L’Unione Europea ha raggiunto un accordo cruciale con gli Stati Uniti: a partire dal 1° agosto 2025, entrerà in vigore un dazio doganale medio del 15% su tutte le merci europee esportate oltreoceano. La misura, definita “necessaria” per scongiurare una guerra commerciale transatlantica, rappresenta un compromesso tra lo zero auspicato da Bruxelles e il 30% minacciato da Washington in assenza di intesa.
Dazi USA al 15%: accordo tra UE e Washington salva l’export ma pesa su imprese e settori strategici italiani
Secondo quanto dichiarato dalla Commissione e condiviso dalla premier italiana Giorgia Meloni, l’obiettivo prioritario è stato quello di garantire certezza e stabilità economica in un contesto globale già instabile. Ma per le imprese italiane, il prezzo da pagare è elevato: tra 8 e 10 miliardi di euro di impatto stimato sull’export nazionale per il solo 2025, aggravato da una svalutazione del dollaro che ha già perso oltre il 13% del valore sull’euro dall’inizio della presidenza Trump.

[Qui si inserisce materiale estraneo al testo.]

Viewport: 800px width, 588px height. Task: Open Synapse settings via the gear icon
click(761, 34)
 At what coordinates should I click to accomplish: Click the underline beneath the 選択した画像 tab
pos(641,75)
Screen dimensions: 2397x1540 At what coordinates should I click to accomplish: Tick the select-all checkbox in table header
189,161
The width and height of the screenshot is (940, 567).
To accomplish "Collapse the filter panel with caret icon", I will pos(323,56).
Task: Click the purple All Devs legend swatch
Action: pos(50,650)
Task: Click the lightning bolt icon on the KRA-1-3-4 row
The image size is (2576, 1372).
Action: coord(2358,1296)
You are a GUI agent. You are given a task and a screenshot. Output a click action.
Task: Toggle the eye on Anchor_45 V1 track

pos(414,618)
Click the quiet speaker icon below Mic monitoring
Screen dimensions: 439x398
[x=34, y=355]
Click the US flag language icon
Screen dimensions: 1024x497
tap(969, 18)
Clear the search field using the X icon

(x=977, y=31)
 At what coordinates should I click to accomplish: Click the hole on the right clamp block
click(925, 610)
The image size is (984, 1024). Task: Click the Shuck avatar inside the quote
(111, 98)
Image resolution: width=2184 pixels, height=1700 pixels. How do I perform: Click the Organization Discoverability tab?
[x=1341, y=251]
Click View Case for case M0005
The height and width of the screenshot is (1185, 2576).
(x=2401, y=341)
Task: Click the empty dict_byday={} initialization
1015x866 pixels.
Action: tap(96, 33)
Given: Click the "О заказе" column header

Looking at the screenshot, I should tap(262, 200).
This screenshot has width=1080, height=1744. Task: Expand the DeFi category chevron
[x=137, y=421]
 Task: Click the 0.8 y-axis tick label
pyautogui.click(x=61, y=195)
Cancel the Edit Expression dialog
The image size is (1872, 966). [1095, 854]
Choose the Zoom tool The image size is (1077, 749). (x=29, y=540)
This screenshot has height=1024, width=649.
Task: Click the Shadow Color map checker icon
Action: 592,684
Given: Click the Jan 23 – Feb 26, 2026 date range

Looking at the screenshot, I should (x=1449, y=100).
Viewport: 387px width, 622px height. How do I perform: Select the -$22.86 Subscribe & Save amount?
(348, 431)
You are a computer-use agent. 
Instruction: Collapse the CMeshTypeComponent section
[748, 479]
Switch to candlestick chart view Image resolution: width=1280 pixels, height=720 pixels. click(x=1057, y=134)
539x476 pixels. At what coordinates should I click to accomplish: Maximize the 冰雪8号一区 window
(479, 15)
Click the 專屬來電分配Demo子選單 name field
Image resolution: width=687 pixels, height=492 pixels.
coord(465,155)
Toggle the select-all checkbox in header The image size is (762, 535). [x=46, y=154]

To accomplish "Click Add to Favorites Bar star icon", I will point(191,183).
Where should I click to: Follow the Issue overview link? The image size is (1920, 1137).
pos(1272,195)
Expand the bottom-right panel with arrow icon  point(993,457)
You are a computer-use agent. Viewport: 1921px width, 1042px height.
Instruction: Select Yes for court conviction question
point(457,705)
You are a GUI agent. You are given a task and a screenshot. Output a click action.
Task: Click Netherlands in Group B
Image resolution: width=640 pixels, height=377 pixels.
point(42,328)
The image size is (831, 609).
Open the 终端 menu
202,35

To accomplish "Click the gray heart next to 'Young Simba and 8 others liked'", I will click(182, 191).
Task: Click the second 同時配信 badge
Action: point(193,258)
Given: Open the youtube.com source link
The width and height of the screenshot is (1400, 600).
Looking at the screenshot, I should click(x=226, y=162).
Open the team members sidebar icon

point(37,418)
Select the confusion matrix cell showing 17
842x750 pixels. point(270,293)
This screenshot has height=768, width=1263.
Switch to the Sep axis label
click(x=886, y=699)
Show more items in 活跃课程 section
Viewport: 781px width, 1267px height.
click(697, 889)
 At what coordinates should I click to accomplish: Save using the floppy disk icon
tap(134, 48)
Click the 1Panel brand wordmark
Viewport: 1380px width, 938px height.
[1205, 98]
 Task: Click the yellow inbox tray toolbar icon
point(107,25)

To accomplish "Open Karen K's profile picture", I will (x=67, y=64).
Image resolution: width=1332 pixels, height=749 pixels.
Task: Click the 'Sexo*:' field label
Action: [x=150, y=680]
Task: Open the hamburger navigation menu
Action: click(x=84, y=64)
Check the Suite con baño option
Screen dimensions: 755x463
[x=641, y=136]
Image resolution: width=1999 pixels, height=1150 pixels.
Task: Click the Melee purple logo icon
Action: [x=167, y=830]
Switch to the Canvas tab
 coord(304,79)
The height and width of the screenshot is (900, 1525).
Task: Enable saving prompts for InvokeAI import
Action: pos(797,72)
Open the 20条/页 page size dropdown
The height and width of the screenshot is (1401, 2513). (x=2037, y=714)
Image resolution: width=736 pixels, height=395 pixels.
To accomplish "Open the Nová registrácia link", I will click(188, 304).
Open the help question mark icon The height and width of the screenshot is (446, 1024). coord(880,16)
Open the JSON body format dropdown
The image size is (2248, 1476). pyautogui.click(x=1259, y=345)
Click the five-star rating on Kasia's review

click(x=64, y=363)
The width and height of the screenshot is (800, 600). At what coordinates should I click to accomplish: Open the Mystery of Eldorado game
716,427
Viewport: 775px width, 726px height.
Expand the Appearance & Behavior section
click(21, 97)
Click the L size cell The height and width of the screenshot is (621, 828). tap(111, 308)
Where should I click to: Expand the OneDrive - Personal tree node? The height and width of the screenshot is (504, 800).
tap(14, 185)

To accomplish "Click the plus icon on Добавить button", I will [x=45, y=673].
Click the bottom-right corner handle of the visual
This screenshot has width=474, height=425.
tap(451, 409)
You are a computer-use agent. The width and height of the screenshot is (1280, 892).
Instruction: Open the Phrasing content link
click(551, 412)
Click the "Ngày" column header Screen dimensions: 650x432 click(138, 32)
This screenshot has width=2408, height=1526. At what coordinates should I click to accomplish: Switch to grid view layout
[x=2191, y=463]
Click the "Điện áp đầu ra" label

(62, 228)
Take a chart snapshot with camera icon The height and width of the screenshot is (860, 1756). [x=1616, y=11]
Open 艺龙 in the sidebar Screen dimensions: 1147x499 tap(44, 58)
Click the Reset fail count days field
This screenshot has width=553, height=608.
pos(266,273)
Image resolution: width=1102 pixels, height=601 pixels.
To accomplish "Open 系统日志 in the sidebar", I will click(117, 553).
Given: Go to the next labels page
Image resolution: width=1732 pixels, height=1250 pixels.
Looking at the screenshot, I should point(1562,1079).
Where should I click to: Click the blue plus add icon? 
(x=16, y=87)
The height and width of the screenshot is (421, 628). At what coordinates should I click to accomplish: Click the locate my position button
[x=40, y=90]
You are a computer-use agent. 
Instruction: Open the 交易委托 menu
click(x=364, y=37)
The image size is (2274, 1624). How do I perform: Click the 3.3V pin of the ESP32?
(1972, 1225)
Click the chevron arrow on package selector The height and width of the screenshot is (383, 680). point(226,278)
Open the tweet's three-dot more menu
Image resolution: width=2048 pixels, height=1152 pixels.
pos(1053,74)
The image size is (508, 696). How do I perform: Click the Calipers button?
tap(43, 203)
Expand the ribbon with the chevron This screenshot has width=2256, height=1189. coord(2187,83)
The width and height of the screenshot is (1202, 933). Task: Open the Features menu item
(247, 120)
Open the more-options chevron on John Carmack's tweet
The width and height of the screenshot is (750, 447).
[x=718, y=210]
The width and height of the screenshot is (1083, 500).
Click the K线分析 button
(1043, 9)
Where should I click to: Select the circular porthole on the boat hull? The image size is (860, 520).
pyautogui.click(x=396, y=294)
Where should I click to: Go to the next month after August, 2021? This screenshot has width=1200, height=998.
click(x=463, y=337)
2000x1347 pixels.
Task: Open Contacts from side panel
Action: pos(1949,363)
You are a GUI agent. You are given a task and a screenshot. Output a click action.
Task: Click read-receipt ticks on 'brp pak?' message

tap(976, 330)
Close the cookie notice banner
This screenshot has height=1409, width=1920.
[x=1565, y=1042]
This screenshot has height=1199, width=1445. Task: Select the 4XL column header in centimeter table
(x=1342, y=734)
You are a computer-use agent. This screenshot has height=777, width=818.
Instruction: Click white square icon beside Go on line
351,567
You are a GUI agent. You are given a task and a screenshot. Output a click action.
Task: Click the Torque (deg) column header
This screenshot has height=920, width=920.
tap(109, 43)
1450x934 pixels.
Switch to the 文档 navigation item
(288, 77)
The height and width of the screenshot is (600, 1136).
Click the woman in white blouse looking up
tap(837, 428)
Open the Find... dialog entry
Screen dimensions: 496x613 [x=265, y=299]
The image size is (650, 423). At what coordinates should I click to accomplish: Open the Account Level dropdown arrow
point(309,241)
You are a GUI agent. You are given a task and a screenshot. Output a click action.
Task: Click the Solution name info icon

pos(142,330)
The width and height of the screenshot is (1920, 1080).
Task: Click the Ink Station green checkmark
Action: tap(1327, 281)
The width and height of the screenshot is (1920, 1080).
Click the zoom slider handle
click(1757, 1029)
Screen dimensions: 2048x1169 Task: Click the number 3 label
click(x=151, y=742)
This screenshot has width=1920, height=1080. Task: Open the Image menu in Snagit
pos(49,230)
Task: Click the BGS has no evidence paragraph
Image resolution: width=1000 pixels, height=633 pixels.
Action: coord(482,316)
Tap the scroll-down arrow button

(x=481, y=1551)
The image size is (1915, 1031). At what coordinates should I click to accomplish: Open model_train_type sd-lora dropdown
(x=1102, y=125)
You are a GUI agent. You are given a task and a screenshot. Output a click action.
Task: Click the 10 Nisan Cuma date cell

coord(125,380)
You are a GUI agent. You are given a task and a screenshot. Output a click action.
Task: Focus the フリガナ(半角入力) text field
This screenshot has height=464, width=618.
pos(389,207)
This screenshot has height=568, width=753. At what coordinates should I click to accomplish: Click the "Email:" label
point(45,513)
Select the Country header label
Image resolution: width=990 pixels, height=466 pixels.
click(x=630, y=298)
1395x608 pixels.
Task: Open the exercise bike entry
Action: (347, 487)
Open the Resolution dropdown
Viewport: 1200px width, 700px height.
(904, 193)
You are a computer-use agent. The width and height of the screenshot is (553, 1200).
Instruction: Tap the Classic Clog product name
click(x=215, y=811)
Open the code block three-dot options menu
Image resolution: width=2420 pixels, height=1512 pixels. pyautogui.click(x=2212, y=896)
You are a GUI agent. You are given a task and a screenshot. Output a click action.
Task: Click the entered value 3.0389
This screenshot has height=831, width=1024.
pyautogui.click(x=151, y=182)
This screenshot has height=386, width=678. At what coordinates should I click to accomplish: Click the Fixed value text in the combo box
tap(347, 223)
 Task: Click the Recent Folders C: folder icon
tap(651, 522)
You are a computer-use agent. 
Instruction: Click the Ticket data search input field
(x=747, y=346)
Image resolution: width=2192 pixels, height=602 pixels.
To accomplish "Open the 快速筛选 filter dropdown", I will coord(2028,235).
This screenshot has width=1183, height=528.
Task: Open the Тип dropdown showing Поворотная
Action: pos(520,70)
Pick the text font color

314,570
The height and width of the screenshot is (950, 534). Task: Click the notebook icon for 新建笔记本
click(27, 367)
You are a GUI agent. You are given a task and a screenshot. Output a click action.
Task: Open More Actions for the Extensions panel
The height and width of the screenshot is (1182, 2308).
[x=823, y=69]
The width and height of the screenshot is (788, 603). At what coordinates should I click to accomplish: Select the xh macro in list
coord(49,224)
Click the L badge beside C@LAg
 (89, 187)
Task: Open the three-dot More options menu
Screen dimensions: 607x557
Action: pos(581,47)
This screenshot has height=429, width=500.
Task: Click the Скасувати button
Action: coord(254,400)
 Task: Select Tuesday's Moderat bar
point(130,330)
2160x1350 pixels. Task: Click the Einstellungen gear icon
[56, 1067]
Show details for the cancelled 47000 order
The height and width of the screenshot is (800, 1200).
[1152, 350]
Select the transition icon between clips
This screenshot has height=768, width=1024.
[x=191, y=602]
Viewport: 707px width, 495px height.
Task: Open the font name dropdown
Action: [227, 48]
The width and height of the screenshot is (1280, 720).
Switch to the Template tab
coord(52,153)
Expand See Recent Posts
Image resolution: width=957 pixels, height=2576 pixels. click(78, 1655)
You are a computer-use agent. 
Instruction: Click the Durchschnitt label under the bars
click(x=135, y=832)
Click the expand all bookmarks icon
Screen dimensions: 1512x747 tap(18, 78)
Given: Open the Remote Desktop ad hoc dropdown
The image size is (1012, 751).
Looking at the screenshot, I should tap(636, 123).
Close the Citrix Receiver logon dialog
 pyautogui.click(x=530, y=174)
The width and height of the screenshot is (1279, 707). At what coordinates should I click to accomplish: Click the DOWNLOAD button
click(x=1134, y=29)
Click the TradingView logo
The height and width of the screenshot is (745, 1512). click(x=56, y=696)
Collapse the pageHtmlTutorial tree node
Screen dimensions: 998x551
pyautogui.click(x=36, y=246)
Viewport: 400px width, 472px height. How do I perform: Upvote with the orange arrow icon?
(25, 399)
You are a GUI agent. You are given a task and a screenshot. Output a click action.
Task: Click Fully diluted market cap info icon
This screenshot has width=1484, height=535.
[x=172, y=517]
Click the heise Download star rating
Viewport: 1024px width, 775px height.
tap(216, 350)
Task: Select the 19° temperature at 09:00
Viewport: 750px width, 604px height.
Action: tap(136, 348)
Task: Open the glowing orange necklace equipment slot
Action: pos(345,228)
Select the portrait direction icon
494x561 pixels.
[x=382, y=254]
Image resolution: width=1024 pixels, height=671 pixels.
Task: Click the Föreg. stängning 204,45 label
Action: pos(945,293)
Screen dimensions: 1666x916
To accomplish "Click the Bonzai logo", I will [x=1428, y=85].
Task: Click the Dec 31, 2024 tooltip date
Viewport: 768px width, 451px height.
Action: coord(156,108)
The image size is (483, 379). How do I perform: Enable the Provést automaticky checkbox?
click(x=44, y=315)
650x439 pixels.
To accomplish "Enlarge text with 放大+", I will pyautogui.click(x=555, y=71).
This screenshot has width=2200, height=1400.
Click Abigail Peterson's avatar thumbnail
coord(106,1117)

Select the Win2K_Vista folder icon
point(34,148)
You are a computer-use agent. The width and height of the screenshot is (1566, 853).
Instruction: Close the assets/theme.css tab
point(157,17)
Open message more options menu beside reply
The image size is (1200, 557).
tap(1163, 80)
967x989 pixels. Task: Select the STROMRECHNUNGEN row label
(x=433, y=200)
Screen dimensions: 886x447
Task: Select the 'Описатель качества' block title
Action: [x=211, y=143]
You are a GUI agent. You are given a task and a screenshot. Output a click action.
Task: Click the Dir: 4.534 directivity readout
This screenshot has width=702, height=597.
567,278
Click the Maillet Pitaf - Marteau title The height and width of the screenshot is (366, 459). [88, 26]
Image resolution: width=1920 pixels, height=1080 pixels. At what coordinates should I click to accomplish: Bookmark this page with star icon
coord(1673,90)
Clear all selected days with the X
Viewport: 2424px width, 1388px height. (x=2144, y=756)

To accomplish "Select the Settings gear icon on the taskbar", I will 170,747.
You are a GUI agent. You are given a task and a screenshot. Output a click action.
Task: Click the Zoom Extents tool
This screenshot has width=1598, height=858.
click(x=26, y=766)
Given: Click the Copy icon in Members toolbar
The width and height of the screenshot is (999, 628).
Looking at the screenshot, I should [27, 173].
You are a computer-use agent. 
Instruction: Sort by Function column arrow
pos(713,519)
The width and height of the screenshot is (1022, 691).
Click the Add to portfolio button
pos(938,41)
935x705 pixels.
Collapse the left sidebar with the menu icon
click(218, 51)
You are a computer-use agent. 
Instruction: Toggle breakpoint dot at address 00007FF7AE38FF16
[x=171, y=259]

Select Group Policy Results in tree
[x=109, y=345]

Il nuovo dazio del 15% sostituisce le tariffe precedenti su quasi tutte le categorie merceologiche. Per alcuni settori, come l’automotive – finora colpito da una tariffa del 27,5% – si traduce in un beneficio netto. Per altri, invece, la situazione resta critica: l’acciaio e l’alluminio restano soggetti a dazi del 50%, mentre il settore farmaceutico è ancora oggetto di trattativa.
La reazione di Confcommercio è di cauto realismo. Il vicepresidente Riccardo Garosci, intervenuto in un incontro con il ministro degli Esteri Antonio Tajani, ha definito l’intesa “un passo avanti importante” perché elimina l’incertezza. Ma ha chiesto sostegni immediati per le imprese colpite, soprattutto nei settori più esposti come food & beverage, moda e macchinari. Secondo una nota congiunta di Aice e Confcommercio Milano-Lombardia, il dazio medio effettivo – considerando anche il cambio valutario – potrebbe arrivare a un 21% complessivo.
Il ministro Tajani ha ribadito che il governo italiano ha ottenuto “la migliore intesa possibile in un quadro negoziale difficile”, ma ha anche annunciato un lavoro con Bruxelles per progettare sostegni strutturali alle imprese, anche attraverso un possibile meccanismo europeo di compensazione.
Particolarmente allarmante è il quadro delineato dall’Unione Italiana Vini (UIV). Secondo il presidente Lamberto Frescobaldi, il dazio del 15% sui vini italiani porterà a una perdita di 317 milioni di euro in 12 mesi, con un’esposizione drammatica per denominazioni come Moscato d’Asti, Pinot Grigio, Chianti Classico, Brunello di Montalcino e Prosecco. Il rischio, secondo UIV, è che il prezzo finale al consumatore negli Stati Uniti subisca aumenti fino al 186%, compromettendo la competitività di un settore che da solo vale oltre 1,3 miliardi di euro in export verso gli USA.
L’accordo prevede anche impegni collaterali da parte europea:
- 750 miliardi di dollari in acquisti di energia dagli USA;
- 600 miliardi di dollari in nuovi investimenti in territorio americano;
- Ampi acquisti di sistemi di difesa;
- Esclusione delle multinazionali USA dalla global minimum tax stabilita in sede G7.
Da Addis Abeba, la presidente del Consiglio Giorgia Meloni ha dichiarato che “l’Europa non può più perdere tempo” e ha chiesto un’accelerazione sulle semplificazioni, sul rafforzamento del mercato unico e sulla mobilitazione del risparmio attraverso l’Unione dei mercati dei capitali. A livello italiano, ha invocato “la piena attuazione del PNRR e misure fiscali per sostenere la competitività”.